Dataset excerpts
────────────────

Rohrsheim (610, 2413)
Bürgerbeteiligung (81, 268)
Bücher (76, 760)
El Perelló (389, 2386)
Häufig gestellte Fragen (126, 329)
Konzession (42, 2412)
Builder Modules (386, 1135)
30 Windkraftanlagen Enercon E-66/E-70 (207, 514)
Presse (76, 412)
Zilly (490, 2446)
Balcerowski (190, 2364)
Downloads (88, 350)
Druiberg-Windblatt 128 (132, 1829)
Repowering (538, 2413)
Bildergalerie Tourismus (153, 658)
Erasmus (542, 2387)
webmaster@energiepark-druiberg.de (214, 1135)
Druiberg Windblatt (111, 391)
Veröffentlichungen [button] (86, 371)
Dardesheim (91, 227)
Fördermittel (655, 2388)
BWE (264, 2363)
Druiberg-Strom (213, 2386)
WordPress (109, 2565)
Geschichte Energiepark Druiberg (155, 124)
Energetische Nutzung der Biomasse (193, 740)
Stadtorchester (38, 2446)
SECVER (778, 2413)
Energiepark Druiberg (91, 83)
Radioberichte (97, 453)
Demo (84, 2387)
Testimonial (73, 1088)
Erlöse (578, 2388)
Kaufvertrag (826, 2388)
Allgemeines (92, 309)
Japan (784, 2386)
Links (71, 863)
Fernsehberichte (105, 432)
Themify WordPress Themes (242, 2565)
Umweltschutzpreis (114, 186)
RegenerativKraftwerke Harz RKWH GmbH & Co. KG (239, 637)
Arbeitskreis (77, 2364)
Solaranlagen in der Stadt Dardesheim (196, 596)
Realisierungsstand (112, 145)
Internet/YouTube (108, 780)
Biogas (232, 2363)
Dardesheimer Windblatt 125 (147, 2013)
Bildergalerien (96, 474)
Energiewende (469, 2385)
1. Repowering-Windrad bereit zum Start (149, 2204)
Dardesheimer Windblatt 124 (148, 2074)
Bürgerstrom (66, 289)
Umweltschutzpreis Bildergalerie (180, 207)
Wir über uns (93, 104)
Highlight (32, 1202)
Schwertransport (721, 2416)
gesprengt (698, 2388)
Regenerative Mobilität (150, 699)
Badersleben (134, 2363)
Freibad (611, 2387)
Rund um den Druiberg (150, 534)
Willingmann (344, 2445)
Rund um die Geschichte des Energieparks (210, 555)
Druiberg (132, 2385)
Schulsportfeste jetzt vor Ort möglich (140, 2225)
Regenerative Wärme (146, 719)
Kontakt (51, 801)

────────────────

TASK INSTRUCTIONS » For each record above, output it exactly as written.

RESULT »
Rohrsheim (610, 2413)
Bürgerbeteiligung (81, 268)
Bücher (76, 760)
El Perelló (389, 2386)
Häufig gestellte Fragen (126, 329)
Konzession (42, 2412)
Builder Modules (386, 1135)
30 Windkraftanlagen Enercon E-66/E-70 (207, 514)
Presse (76, 412)
Zilly (490, 2446)
Balcerowski (190, 2364)
Downloads (88, 350)
Druiberg-Windblatt 128 (132, 1829)
Repowering (538, 2413)
Bildergalerie Tourismus (153, 658)
Erasmus (542, 2387)
webmaster@energiepark-druiberg.de (214, 1135)
Druiberg Windblatt (111, 391)
Veröffentlichungen [button] (86, 371)
Dardesheim (91, 227)
Fördermittel (655, 2388)
BWE (264, 2363)
Druiberg-Strom (213, 2386)
WordPress (109, 2565)
Geschichte Energiepark Druiberg (155, 124)
Energetische Nutzung der Biomasse (193, 740)
Stadtorchester (38, 2446)
SECVER (778, 2413)
Energiepark Druiberg (91, 83)
Radioberichte (97, 453)
Demo (84, 2387)
Testimonial (73, 1088)
Erlöse (578, 2388)
Kaufvertrag (826, 2388)
Allgemeines (92, 309)
Japan (784, 2386)
Links (71, 863)
Fernsehberichte (105, 432)
Themify WordPress Themes (242, 2565)
Umweltschutzpreis (114, 186)
RegenerativKraftwerke Harz RKWH GmbH & Co. KG (239, 637)
Arbeitskreis (77, 2364)
Solaranlagen in der Stadt Dardesheim (196, 596)
Realisierungsstand (112, 145)
Internet/YouTube (108, 780)
Biogas (232, 2363)
Dardesheimer Windblatt 125 (147, 2013)
Bildergalerien (96, 474)
Energiewende (469, 2385)
1. Repowering-Windrad bereit zum Start (149, 2204)
Dardesheimer Windblatt 124 (148, 2074)
Bürgerstrom (66, 289)
Umweltschutzpreis Bildergalerie (180, 207)
Wir über uns (93, 104)
Highlight (32, 1202)
Schwertransport (721, 2416)
gesprengt (698, 2388)
Regenerative Mobilität (150, 699)
Badersleben (134, 2363)
Freibad (611, 2387)
Rund um den Druiberg (150, 534)
Willingmann (344, 2445)
Rund um die Geschichte des Energieparks (210, 555)
Druiberg (132, 2385)
Schulsportfeste jetzt vor Ort möglich (140, 2225)
Regenerative Wärme (146, 719)
Kontakt (51, 801)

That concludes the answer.